Они сдвинули бокалы. А за легкой стеной из зала кафе послышались шум, возгласы, хлопанье бутылок шампанского. Боксеры недоуменно переглянулись. Что бы это могло значить? В раздевалку заглянул шустрый поваренок и крикнул:

— Включите радио! Германцы вышли к Волге!

Лефор подошел к стене, на которой висел квадратный старенький репродуктор. Раздевалку заполнил торжествующий, захлебывающийся от радости голос берлинского диктора, читавшего экстренное сообщение:

— «…Вышли к Волге севернее Сталинграда! Русский фронт разрезан. Солдаты фюрера пьют касками воду из Волги!.. Приближается день великой победы. Тысяча самолетов четвертого воздушного флота обрушила грозовой удар на город. Сталинград потонул в огне и дыме.
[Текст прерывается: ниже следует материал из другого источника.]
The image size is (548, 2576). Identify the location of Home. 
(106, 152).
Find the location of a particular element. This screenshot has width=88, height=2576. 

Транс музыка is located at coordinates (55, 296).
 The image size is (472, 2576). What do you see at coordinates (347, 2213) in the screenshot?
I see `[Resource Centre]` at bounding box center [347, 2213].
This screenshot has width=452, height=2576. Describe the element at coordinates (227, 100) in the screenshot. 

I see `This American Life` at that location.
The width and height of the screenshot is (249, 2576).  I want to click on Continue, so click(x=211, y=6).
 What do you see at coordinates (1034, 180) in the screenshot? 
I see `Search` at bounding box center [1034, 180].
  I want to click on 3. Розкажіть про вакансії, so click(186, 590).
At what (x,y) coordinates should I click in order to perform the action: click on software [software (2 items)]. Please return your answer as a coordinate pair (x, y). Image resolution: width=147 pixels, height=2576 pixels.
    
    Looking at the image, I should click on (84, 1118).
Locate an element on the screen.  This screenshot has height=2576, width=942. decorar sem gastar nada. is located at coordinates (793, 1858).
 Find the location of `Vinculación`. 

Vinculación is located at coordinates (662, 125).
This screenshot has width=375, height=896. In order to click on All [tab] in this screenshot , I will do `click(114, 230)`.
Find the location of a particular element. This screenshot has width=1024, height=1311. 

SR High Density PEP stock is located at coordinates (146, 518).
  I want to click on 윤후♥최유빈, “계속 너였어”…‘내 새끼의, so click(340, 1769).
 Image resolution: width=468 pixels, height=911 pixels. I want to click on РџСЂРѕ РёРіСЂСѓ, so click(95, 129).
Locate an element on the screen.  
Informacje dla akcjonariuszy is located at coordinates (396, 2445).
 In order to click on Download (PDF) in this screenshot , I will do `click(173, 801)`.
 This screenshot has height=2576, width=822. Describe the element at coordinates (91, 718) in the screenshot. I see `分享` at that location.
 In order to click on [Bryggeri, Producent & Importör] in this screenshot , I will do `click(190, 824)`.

В мире нет силы, способной остановить неудержимый исторический натиск германского оружия!..»

Игорь закусил губу. Его щеки начали бледнеть, покрываться бескровными пятнами, он как-то сразу осунулся, хмуро обмяк, стал потирать виски ладонями, как будто его мучила головная боль. Некоторое время все стояли молча вокруг стола, слушая радостный голос диктора! Неожиданности случаются в жизни гораздо чаще, чем мы об этом думаем. Игорь не мог даже представить, что произошло там, под Сталинградом, как смогли допустить такое… Миклашевский скрипнул зубами…

Рефери извинительно улыбнулся темными глазами, в них просвечивалось желание не обидеть, хотя в то же время он и не хотел вслух выражать сочувствие. Он встал из-за стола и сказал, что идет на кухню.

— Не будем же, черт возьми, сидеть голодными!

Игорь провел ладонью по лицу, по влажному лбу. «Спокойнее, Игорь! Спокойствие! — командовал он себе. — Потеряешь голову — потеряешь все! Возьми себя в руки». Его гладко выбритые выступавшие вперед скулы стали кирпичными. Под кожей тяжело перекатывались набрякшие желваки.

Лефор подошел к Миклашевскому и сочувственно положил ему на плечо руку. Трезвеющий Бутен, моргая короткими ресницами, смотрел на них. Потом шагнул к русскому и, встав рядом, тоже положил шершавую ладонь на плечо боксера. Французы понимали русского и сочувствовали ему. Им хорошо было знакомо тягостное чувство горечи. Два года назад Франция переживала позор унижения — в середине июня гитлеровские войска шагали по Парижу… Россия пока еще держится, год ведет неравную войну, ни одна страна Европы так не могла сопротивляться. Но и немцы зашли слишком далеко.

Глава четырнадцатая

1

Вести с фронта идут неутешительные. В сообщениях Информбюро появились названия курортных городов: Минеральные Воды, Пятигорск, Краснодар… Значит, немцы вторглись на Кавказ. Перестали упоминать город Воронеж. Неужели сдали его?.. Идут бои в районе Клетской и Котельникова… Каждый раз, слушая сообщение Информбюро, Лизавета тревожилась: опять отступаем! До каких же пор? Когда же наконец остановим, удержим полчища фрицев? Ведь таким образом, чего доброго, они могут пробиться и до Волги? На Днепре не остановили, на Дону не сдержали. Страшно подумать. Лизавета выжала Андрюшкины штаны, потом бросила их в таз и устало распрямилась над корытом, вытирая согнутой рукой вспотевший лоб.

— До каких же пор, а? — повторила она вслух вопрос. — До каких же пор будет продолжаться такое, а?

— Мамочка, не ругай меня. Не надо!.. Я не рвал морковку!

Голос сына отвлек Лизавету от печальных мыслей. Она облизнула пересохшие губы, глотнула густую слюну. Сын стоял в трех шагах, чумазый, босой, загорелый. Только теперь она заметила в руках Андрюшки три морковки.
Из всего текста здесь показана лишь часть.